Mar 04, 2020 1:00 PM
Clare Browne - Director of Education
Education in Antigua and Barbuda in the 21st Century

The 21st century economy is information-based and driven by technology and globalization. In a knowledge economy, therefore, every student must be provided with opportunities to acquire and demonstrate a range of competencies and skills that go beyond those that were traditionally taught, including problem solving, communication, collaboration, creativity and innovation. Undoubtedly, every student in Antigua and Barbuda must be provided with an education that enables him/her to use new and emerging information and take full advantage of technologically driven careers. 21st century job growth must never surpass our ability to produce a prepared workforce with greater understanding and application of technology, multiple literacies, adaptability and employability. Put another way, students’ educational experiences must both reflect our current digital reality and equip them to engage with it if they are to stake their claim in our fast-changing world.

Numerous other studies conclude that using technology can be greatly advantageous to the learning process. If our students are to be meaningfully engaged to pursue careers that do not yet exist, to compete in the coming decades, the education system here must be reviewed and renewed to ensure this exploitation of future jobs, to safeguard this global competitiveness. In spite of the surrounding discourse, the e-books and devices have a fundamental role to play in this transition. However, for this venture to be successful, all stakeholders (Ministry of Education, Board of Education, Principals, Teachers, Students, Parents and community) must work in partnership. We acknowledge that well over a decade, the Rotary Club of Antigua with its affiliate the Bellevue Breakfast Rotary Club and through the Rotary Grant Project has provided thousands of computer systems and other hardware for students and teachers as well as training for teachers to improve their ability to reach students more effectively by using technology in their lesson plans and lessons. 

A 21st century education commissions a calculated focus on literacy. Reading is an essential skill for a child’s further academic development and later professional success, especially in the emerging knowledge-based society.

According to UNESCO, globally, at least 750 million youth and adults still cannot read and write and 250 million children are failing to acquire basic literacy skills. Under the umbrella of the OECS Commission, with financial support from the USAID, key focus was placed on equipping students to be competent readers by Grade 3 (that is, the majority of students reading at or above grade level). To obtain data on the reading performance of students at Grade 2, a baseline early reading assessment was conducted. The data revealed the need to address: Teachers instruction competencies, Provision of teaching and learning materials,

The Final Report (OECS, 2016) chronicled that throughout the six independent states in the region (Antigua and Barbuda, the Commonwealth of Dominica, Grenada, Saint Lucia, St. Kitts and Nevis and St. Vincent and the Grenadines), 58 % of the assessed students were reading below that of the grade 1 level. This is a cause for reflection and call to action as 6.3% in St Vincent and the Grenadines to 13% in Dominica showed reading competence at or above grade level. (Put another way, at least 87% of the students assessed were reading below the grade 2 level).

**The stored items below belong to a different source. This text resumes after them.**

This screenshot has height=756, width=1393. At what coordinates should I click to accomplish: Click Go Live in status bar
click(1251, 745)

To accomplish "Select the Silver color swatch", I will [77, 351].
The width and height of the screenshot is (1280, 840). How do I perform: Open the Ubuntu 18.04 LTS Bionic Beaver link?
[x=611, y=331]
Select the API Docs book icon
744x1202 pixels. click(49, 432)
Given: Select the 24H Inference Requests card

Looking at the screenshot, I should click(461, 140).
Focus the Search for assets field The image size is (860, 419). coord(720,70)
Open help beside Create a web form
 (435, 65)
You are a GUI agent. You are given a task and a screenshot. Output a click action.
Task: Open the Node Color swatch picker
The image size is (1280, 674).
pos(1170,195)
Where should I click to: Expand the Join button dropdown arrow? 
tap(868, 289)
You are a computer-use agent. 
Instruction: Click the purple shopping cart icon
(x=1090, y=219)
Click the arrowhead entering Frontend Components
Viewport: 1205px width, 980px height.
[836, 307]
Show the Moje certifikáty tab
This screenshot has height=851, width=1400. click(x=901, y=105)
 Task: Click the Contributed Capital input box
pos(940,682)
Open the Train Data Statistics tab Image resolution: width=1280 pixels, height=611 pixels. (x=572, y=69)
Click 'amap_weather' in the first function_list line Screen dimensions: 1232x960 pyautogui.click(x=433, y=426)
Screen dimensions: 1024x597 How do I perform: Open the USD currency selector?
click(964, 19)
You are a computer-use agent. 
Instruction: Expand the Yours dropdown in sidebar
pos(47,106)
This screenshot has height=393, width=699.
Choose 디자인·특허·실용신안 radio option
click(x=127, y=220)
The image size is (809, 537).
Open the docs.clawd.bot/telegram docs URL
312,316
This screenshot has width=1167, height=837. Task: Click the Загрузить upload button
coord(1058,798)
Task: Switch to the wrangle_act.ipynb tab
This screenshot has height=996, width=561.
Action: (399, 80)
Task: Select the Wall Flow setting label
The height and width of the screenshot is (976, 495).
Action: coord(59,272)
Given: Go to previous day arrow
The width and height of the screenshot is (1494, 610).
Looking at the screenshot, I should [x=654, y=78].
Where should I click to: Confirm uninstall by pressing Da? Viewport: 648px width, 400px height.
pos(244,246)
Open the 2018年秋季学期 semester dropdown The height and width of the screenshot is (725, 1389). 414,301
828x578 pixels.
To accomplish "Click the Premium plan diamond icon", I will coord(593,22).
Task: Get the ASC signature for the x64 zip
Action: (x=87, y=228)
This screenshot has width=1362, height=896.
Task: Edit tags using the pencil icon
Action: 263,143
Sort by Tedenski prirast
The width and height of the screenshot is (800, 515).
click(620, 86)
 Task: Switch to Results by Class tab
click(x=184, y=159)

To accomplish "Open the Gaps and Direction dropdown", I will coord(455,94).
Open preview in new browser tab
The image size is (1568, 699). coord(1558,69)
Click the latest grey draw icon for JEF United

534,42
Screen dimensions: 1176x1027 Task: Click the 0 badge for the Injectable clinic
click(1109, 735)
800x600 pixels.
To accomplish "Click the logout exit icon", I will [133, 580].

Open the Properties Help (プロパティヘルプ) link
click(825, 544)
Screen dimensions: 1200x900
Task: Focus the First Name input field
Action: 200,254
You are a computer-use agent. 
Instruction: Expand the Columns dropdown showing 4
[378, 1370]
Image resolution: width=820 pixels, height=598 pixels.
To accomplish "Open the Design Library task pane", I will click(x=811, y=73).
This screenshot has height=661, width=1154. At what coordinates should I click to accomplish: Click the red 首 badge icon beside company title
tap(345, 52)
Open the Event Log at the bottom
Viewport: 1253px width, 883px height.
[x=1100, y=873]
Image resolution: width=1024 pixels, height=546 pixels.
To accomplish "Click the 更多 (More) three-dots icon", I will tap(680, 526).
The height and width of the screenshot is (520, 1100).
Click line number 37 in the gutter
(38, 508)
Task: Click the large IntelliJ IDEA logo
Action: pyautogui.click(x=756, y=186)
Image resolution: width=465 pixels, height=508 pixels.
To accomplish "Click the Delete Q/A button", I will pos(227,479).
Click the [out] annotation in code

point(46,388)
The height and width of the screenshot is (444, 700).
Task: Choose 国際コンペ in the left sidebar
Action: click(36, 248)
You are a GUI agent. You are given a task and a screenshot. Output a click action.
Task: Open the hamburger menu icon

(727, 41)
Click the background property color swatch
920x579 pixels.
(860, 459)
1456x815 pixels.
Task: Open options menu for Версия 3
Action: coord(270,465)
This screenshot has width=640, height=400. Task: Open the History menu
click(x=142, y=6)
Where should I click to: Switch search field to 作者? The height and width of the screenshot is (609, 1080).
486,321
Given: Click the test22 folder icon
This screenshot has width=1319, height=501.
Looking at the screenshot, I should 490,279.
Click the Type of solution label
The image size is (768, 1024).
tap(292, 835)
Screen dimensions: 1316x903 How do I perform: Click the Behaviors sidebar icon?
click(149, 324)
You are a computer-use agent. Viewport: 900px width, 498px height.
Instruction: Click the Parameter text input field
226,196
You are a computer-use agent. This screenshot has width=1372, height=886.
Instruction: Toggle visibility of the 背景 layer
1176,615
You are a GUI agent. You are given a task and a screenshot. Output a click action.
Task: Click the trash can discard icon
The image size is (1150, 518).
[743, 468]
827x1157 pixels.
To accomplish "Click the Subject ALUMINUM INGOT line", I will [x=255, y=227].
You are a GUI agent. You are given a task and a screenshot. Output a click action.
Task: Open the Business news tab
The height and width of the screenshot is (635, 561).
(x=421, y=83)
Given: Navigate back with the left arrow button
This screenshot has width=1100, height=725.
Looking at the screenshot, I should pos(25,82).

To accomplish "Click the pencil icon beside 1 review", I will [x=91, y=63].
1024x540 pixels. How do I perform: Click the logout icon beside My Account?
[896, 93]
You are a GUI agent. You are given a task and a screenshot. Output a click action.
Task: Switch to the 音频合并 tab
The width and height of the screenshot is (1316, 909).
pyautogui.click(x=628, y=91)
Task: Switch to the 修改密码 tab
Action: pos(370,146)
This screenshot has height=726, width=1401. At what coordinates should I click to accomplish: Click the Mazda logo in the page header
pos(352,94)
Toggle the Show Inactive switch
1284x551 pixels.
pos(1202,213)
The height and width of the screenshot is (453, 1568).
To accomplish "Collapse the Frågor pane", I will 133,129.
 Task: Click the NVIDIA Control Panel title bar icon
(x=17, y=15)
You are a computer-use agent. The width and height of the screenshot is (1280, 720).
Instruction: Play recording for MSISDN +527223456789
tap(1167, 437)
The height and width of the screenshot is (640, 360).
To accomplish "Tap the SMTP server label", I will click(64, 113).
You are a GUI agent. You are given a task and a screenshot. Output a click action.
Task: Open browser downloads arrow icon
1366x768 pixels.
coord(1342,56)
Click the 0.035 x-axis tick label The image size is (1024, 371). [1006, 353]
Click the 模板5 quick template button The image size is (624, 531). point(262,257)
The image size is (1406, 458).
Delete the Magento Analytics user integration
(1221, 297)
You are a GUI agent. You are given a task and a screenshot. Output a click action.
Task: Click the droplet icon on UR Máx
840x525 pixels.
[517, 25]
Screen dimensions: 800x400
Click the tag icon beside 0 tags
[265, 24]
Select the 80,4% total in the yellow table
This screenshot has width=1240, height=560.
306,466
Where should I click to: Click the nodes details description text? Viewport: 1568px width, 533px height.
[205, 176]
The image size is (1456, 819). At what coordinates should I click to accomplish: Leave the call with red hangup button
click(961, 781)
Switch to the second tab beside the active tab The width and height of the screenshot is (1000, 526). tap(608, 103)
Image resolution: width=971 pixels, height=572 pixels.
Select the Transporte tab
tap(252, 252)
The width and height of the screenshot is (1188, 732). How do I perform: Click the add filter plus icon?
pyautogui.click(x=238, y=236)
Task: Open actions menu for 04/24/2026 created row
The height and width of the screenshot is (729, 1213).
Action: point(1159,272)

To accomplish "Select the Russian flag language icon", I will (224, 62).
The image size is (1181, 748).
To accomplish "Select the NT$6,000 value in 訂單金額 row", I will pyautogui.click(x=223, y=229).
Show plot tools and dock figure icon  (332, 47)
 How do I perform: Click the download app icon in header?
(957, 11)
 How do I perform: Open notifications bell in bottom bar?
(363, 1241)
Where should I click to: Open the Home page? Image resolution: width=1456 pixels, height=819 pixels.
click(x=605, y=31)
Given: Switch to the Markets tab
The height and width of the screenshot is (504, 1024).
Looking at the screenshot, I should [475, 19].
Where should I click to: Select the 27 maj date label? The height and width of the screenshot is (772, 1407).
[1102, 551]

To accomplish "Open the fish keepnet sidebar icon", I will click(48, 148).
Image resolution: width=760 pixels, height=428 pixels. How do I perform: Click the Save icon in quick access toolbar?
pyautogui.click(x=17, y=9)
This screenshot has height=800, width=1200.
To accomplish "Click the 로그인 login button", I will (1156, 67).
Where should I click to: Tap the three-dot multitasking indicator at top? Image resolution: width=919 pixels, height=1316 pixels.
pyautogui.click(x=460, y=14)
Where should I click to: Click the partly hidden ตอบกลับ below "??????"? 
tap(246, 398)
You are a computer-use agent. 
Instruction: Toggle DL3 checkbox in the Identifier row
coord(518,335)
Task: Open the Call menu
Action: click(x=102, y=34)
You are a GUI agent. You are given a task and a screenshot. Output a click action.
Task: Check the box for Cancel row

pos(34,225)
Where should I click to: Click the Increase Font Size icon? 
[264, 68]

Antigua and Barbuda performance was commensurate with that of the region where only 5.3 % of the students demonstrated comprehension proficiency. This means while there is some instruction in sound/symbol correspondence, there needs to be a focus on reading for meaning. The OECS data parallels that of the recent National Assessment data across Grades 2, 4 and 6…..

We acknowledge the work of the Rotary Club of Antigua in the area of literacy and anticipates continued support. We need it.

In conclusion, the Ministry of Education, Science and Technology is committed to fashioning a 21st century education system that enables all our young learners to become “emotionally intelligent and socially competent; Madam President, distinguished Rotarians, I appreciate your attention.